Ja już wybudowałem domek - wypisz, wymaluj - jak ten twój wymarzony. 
Od dwóch lat już w nim mieszkamy z małżonką  :smile: 
Powierzchnia użytkowa - ok. 120 m.kw. (mogę wysłać fotkę na priv).
Obecnie "dobijamy" do 400 tys. zł (i to przy *znacznym* udziale pracy własnej)  :sad:  
I jeszcze nadal jest sporo do zrobienia (górna łazienka, ogrodzenie 20 m od strony ulicy, kostka przed wjazdem do garażu i kilka pomniejszych prac)..
Pozdr.

----------


## sylwekr

200 tys... według mnie da radę, ale 100% praca własna i bez szaleństw typu rekuperacja, pompa ciepła, okna energooszczędne, kominek itp. Jeśli założysz budować minimalistycznie i wszystko sam to jest szansa w podobnej kwocie zmieścić się, ale czy będziesz z takiego domu zadowolony... z najtańszych materiałów, najtańsze wykończenia + duzy koszt ogrzewania, bo oczywiście na ociepleniu też musisz max oszczędzić, jeśli to droga do spełnienia marzeń to brnij ją. Ja buduje parterówkę - "stodołę"100m2 wszystko sam i budżet planuję wyższy niż ty, jak coś zostanie... to najwyżej auto zmienię  :wink: , .... lepiej tak niż zacząć budowę i jej nie skończyć, w moich okolicach stanów surowych wiele stoi, a niektóre to już chyba do wyburzenia a nie do wykańczania nadają sie.

----------


## pawelpol

Ja założyłem stan do dachu i okien 150 tys., następnie ok 50 do minimum zamieszkania . To jest 200. A potem to wiadomo,  jeden będzie miał bramę reczna inny obie na pilota.
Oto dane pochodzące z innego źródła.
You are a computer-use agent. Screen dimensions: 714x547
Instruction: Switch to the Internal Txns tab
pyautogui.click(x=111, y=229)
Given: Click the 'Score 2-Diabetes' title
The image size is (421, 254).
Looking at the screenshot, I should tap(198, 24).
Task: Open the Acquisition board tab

Jeden parkiet,  drugi panele,  jeden gładzie,  drugi płyty KG. Jeden meble za 6000 inny za 2500. Stad  zrozumiem  ze może wyjść i pół miliona ale licząc płot  z najwyższej  pólki,  kostkę brukowa, system pompy cieplnej i co jeszcze. . Mnie póki co interesuje stan do dachu i wykończenie  dołu  żeby szlo w końcu na swoim zamieszkać  :smile:  co do ogrzewania to ekogroszek. Piec dodatkowo z 10tys. zarabiam nie najmniej,  wiec potem powoli sobie poradzę jakoś. . 

Dzięki za aktywne odpowiedzi   :Smile:

----------


## jajmar

> Ja założyłem stan do dachu i okien 150 tys., następnie ok 50 do minimum zamieszkania . To jest 200.
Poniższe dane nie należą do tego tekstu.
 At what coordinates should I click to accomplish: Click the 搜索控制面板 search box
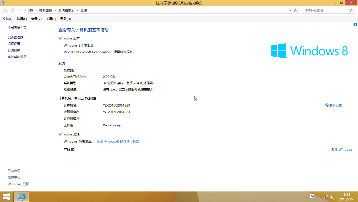click(326, 11)
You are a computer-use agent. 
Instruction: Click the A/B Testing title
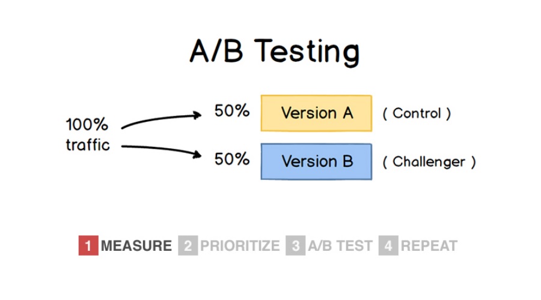pyautogui.click(x=275, y=52)
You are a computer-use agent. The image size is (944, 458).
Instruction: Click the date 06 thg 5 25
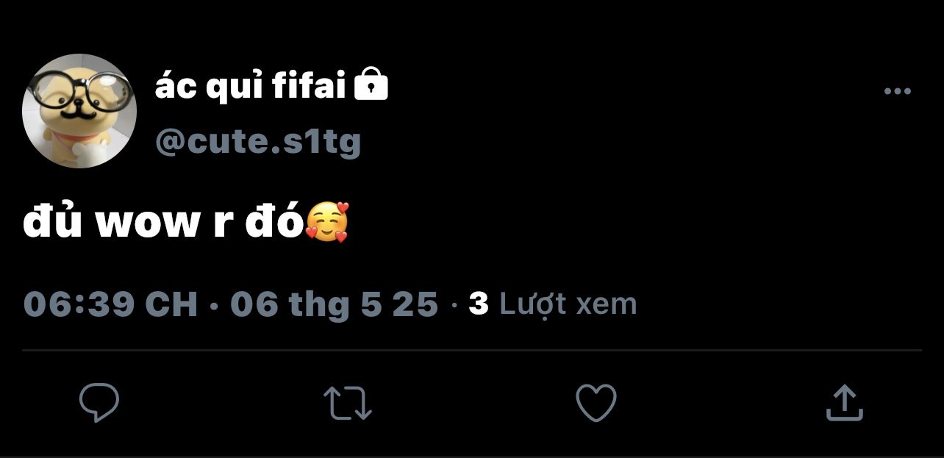[x=334, y=304]
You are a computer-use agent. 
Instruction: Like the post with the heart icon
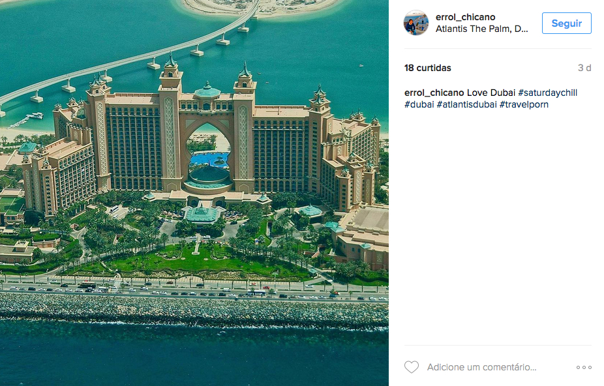pos(412,367)
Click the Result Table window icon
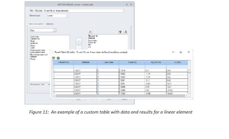This screenshot has height=139, width=229. tap(53, 52)
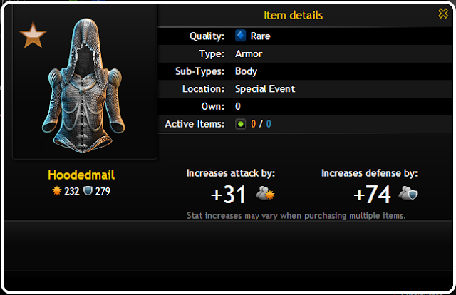Click the stat increases disclaimer text
The height and width of the screenshot is (295, 456).
point(296,216)
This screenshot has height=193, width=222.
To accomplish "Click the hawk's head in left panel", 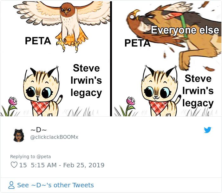I will coord(66,10).
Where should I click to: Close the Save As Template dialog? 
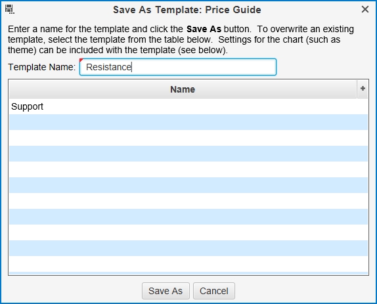[x=365, y=9]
Do dachu to znaczy bez dachu, to dasz radę. Z dachem będzie problem w tym budżecie.  

200 do zamieszkania mało realne. Dołożysz jeszcze z 80-100 do zamieszkania i dasz radę zamieszkać na dole.

----------


## pawelpol

Jeżeli liczysz w tym 30% koszt robocizny firm budowlanych.  Bo jeśli same materiały to nie wiem co masz na myśli ze tyle kosztuje. Chyba ze ewentualnie z elewacja, ale to raczej robi się w końcowym etapie przy wykańczaniu

----------


## jajmar

pawelpol - wybuduj za te 150+50 opisz to i pokaż innym. Zapytałeś czy realne odpowiedziałem zgodnie z tym co uważam i zgodnie z moim doświadczeniem i zawodowym i prywatnym. Nie mam ochoty i siły Cię przekonywać. 
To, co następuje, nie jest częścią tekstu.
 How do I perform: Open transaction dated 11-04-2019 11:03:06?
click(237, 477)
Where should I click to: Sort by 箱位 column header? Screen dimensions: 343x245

Jeszcze jedno pomysł salonu nad garażem to totalna porażka funkcjonalna. Przemyśl to jeszcze.

----------


## pawelpol

Dlaczego porażka?  Ja nie mam zamiaru wyklocac  swoich racji  :smile:  jedynie mowie na podstawie tego co sprawdzałem  po cenach materiałów. . I połowę większe podawane przez Was koszty mnie zaskakują   :Smile:

----------


## sylwekr

Stan do dachu i okien.. czyli "surowy zamknięty"za 150 tys ta część jest bardziej realna niż w 50 tys za: tynki, ocieplenie elewacji, podłogi, stropu, instalacje co, wod kan, elektryczną, kotłownię itd...a jeszcze do zamieszkania to trzeba by chociaż łazienkę wykończyć, kuchnię i min 1 pokój... Ja spotkałem się ze stwierdzeniem, że stan surowy zamknięty to ok 40% kosztów budowy, jak jest i jak u mnie wyjdzie nie wiem, za ok 2 lata mam nadzieję, że będę bogatszy o to doświadczenie
Z tego co widzę nawet jak by 100 osób napisało, że za te pieniądze nie wybudujesz tego domu to i tak uparcie będziesz twierdził - "ja wybuduje". Nie ma sensu dalsza dyskusja "da się czy nie", bierz się za robotę i buduj, w kwestach technicznych wielu forumowiczów na pewno Ci pomoże, a jak wybudujesz to pochwal się ile budowa kosztowała.

----------


## Bejaro

Salon w tym miejscu to porażka z tym też się zgadzam-latanie z każdą szklanką i talerzem po schodach,do tego zimno  od garażu,a z 40 m zgodnie z rzutem robi się 25 przez skosy które ustawności mu nie dodadzą.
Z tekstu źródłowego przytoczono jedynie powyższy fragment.